I can accept that my use case is not typical, but these things are actually useful.
For my local machines I don’t bother with hostname, whoami or date but the former two is essential on remote servers, so it’s good to have as defaults.
pwd is really useful since I’ve tons of terminals on tmux and typing pwd gets repetitive real quick.
> I will never understand a prompt other than "$" or "#"
I agree with that, but some legit useful information in the prompt is the exit status of the previous command. So you may have a slightly less minimalist PS1='$?\$ ' which is typically seen as "0$" unless something went wrong. Another legit and useful information is the number of background jobs (set up to the empty string for the common case of zero jobs). Other information like the cwd, the time or the git branch are of course idiotic.
It all depends on your mode of working. You want to have information showing the current state of stuff that changes.
If you only work as the same user, having $USER in the prompt is visual clutter, and you very soon learn to ignore it -- then why have it? If you only work as one user or "root", you can encode this difference in the "$"/"#" character.
Current directory... is very useful. I have worked for years without it (before it was available) and it really made a difference. Yes, it just saves you a command (pwd, dirs, ...), but it's nice to have this info right there.
Where I would agree is the git branch info. How do people use it in their prompt? This is filesystem-level data, totally independent from the current shell session. To give an example: I have two terms (shells) and in both I am in ~/mydir. They both show got branch "master". In one of them I change to another branch. That window's shell prompt gets updated but the other windows still shows me as being in "master". Do people press enter before each command to have the prompt updated to actual values?

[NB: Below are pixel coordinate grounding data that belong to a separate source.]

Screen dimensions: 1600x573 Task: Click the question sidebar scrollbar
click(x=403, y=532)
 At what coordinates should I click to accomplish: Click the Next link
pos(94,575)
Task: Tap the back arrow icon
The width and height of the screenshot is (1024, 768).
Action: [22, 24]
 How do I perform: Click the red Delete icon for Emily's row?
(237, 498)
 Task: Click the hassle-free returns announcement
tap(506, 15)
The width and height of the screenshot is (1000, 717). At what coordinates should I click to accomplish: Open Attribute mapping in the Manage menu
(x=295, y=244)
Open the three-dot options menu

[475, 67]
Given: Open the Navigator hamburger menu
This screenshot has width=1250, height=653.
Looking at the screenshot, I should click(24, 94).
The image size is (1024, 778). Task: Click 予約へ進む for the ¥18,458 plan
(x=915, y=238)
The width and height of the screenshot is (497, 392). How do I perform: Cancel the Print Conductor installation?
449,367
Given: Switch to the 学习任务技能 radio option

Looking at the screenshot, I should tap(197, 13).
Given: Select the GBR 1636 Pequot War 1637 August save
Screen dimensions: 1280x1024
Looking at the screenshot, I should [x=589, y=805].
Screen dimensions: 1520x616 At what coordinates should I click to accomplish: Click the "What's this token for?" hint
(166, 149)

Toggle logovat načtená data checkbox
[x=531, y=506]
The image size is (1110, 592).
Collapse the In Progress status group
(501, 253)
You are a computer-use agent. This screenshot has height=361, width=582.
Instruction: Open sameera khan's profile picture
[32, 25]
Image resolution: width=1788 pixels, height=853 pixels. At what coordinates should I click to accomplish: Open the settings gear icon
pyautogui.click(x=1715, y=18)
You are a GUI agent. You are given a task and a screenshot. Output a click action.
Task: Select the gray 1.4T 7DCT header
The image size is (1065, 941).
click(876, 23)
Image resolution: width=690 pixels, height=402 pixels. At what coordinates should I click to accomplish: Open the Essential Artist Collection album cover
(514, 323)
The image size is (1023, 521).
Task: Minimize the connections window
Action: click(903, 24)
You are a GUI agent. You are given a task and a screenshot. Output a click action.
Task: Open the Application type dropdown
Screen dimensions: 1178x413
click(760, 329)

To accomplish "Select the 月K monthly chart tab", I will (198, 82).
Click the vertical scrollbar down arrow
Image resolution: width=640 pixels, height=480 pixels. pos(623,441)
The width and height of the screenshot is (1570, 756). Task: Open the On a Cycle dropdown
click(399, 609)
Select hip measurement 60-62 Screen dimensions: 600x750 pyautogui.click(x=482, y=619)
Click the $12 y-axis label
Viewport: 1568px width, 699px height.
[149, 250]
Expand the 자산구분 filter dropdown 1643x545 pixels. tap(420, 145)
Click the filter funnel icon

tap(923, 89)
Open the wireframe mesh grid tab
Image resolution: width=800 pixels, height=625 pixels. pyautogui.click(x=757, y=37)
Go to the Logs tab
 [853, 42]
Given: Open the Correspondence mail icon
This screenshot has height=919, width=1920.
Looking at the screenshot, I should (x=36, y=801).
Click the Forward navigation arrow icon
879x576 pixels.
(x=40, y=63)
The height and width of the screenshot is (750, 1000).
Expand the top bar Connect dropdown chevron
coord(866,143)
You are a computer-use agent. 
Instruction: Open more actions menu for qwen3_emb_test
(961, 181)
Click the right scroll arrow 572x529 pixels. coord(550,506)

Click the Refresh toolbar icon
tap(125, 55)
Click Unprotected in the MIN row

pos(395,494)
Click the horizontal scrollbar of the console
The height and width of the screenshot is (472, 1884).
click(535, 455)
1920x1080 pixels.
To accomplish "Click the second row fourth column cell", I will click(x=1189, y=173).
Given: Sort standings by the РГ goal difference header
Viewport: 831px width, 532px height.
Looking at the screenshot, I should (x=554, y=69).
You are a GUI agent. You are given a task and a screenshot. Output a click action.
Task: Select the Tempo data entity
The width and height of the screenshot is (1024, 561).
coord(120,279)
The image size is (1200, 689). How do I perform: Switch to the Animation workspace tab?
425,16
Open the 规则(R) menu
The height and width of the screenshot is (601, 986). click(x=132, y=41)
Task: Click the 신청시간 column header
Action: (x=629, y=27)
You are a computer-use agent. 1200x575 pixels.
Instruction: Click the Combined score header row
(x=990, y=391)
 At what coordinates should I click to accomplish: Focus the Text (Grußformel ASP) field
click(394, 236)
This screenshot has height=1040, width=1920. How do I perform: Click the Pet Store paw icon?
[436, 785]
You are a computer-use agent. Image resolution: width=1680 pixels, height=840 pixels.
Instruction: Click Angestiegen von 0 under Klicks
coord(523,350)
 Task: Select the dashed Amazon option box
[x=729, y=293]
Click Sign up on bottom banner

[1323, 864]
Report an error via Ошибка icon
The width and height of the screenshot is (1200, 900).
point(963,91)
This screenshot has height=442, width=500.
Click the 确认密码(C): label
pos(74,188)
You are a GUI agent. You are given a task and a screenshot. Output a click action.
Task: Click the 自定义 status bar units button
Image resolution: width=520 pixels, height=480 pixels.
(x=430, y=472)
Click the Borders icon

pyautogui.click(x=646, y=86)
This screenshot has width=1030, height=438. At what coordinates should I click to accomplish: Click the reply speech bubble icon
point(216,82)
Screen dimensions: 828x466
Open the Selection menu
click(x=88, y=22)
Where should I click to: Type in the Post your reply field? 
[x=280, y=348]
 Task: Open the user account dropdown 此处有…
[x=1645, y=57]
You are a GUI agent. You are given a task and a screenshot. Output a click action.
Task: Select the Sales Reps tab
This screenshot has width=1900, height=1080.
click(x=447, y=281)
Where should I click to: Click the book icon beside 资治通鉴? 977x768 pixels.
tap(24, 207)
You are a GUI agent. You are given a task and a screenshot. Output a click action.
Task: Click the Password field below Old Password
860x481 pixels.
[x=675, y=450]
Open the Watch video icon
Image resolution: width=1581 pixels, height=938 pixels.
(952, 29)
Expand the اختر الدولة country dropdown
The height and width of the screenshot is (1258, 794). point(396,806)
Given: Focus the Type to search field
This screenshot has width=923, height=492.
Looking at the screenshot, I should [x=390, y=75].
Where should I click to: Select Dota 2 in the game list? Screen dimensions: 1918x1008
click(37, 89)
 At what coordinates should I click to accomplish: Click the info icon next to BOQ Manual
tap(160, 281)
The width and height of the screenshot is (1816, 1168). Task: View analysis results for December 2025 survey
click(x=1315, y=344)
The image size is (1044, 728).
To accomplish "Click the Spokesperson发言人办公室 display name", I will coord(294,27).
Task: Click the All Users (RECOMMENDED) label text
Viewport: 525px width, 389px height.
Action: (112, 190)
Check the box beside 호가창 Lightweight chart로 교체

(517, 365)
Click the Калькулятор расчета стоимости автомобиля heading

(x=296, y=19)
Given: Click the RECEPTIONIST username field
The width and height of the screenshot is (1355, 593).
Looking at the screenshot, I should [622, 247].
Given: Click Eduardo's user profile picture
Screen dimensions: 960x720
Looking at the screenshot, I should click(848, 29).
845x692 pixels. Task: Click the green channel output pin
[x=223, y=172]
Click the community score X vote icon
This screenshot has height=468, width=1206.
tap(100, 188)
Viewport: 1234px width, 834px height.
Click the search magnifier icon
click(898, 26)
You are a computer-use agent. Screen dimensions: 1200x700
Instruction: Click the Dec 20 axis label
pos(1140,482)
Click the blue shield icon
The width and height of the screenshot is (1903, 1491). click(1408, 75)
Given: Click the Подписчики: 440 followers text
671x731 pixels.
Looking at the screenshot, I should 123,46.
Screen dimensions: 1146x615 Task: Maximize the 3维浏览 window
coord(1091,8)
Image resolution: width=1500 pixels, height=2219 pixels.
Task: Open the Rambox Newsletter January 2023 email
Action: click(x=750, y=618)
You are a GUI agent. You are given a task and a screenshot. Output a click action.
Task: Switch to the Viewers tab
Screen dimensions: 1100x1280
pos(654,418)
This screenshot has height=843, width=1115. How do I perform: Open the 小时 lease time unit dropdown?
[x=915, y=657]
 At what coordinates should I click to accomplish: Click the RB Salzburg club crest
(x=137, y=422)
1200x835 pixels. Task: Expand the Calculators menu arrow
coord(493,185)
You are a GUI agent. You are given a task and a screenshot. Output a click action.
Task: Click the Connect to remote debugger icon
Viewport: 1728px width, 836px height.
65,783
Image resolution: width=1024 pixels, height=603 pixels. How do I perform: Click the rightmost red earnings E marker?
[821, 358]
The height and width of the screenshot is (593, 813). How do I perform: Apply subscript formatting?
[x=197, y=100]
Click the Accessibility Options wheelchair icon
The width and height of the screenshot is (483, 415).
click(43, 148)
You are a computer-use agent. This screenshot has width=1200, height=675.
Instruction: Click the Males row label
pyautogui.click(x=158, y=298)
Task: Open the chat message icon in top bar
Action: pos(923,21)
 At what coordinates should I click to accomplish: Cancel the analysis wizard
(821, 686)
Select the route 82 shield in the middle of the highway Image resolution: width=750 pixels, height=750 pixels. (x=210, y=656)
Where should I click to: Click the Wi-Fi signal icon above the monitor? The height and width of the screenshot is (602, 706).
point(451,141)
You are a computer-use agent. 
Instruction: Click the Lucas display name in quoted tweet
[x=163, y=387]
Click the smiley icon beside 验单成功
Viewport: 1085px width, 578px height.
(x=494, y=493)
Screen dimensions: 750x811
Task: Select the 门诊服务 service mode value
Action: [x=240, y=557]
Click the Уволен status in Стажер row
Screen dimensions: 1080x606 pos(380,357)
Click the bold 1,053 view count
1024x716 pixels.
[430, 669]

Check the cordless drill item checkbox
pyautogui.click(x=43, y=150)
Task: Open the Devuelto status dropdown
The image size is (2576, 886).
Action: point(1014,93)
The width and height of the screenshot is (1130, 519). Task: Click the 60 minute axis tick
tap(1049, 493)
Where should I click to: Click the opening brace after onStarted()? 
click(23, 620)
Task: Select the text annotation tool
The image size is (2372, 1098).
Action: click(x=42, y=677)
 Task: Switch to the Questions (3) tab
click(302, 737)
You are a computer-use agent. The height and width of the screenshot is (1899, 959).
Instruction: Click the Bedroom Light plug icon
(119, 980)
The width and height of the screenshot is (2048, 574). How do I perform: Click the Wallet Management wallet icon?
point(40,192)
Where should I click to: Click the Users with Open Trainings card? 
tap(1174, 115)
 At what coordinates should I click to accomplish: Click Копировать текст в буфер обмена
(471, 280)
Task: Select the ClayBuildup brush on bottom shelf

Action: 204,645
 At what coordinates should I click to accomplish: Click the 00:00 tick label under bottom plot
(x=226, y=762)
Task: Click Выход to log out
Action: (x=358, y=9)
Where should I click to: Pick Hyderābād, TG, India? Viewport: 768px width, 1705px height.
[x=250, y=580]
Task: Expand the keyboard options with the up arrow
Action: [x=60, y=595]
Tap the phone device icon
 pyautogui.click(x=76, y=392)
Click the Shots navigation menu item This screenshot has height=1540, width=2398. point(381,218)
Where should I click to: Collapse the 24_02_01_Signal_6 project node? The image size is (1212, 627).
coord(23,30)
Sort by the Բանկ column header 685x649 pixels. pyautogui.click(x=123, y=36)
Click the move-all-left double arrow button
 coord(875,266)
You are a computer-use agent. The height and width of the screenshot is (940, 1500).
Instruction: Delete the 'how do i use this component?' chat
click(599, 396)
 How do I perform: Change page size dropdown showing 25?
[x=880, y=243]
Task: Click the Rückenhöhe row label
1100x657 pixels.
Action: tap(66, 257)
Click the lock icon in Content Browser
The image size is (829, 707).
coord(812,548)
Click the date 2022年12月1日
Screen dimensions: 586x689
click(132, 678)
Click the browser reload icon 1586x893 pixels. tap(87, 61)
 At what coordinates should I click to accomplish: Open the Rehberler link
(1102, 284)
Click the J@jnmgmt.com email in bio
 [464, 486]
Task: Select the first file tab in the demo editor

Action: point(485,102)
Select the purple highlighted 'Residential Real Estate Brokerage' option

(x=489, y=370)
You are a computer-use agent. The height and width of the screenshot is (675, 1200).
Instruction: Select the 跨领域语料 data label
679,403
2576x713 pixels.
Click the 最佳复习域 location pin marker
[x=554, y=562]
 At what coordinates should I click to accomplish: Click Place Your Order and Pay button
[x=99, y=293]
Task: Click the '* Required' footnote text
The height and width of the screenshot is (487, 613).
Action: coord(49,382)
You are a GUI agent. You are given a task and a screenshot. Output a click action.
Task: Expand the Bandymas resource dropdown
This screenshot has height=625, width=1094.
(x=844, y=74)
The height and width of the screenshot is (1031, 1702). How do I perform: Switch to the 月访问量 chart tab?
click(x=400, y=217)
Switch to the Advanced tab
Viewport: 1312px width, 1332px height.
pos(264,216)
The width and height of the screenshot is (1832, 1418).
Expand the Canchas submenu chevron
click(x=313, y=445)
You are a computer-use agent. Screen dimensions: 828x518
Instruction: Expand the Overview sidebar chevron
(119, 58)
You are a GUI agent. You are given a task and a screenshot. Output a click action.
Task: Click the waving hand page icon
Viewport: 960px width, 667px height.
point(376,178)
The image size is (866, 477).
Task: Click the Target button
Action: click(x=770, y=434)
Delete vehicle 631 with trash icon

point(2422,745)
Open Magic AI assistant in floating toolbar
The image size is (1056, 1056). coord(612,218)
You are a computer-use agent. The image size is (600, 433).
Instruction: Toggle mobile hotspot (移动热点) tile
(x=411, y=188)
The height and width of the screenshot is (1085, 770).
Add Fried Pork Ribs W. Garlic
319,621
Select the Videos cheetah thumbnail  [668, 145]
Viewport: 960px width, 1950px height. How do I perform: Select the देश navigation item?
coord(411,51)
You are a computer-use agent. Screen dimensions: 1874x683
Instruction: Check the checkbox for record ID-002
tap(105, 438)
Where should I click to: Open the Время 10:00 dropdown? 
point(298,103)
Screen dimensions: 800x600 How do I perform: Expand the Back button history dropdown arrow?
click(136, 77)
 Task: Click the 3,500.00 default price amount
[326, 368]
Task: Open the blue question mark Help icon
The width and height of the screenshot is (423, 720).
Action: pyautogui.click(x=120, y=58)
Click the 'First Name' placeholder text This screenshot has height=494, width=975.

about hostname in the prompt: if you are logged in to a bunch of server debugging a problem, it's good to see from the first sight on which system you are executing a command.
Do people really need to continuously see all the noise like the host name, their username, the working directory, the date, or even their current branch?
Is hostname, whoami, pwd, date, git branch, and git status really to cumbersome? At least with hostname and branch I'm usually piping to pbcopy anyway.
FWIW, the -F option for ls is really nice too.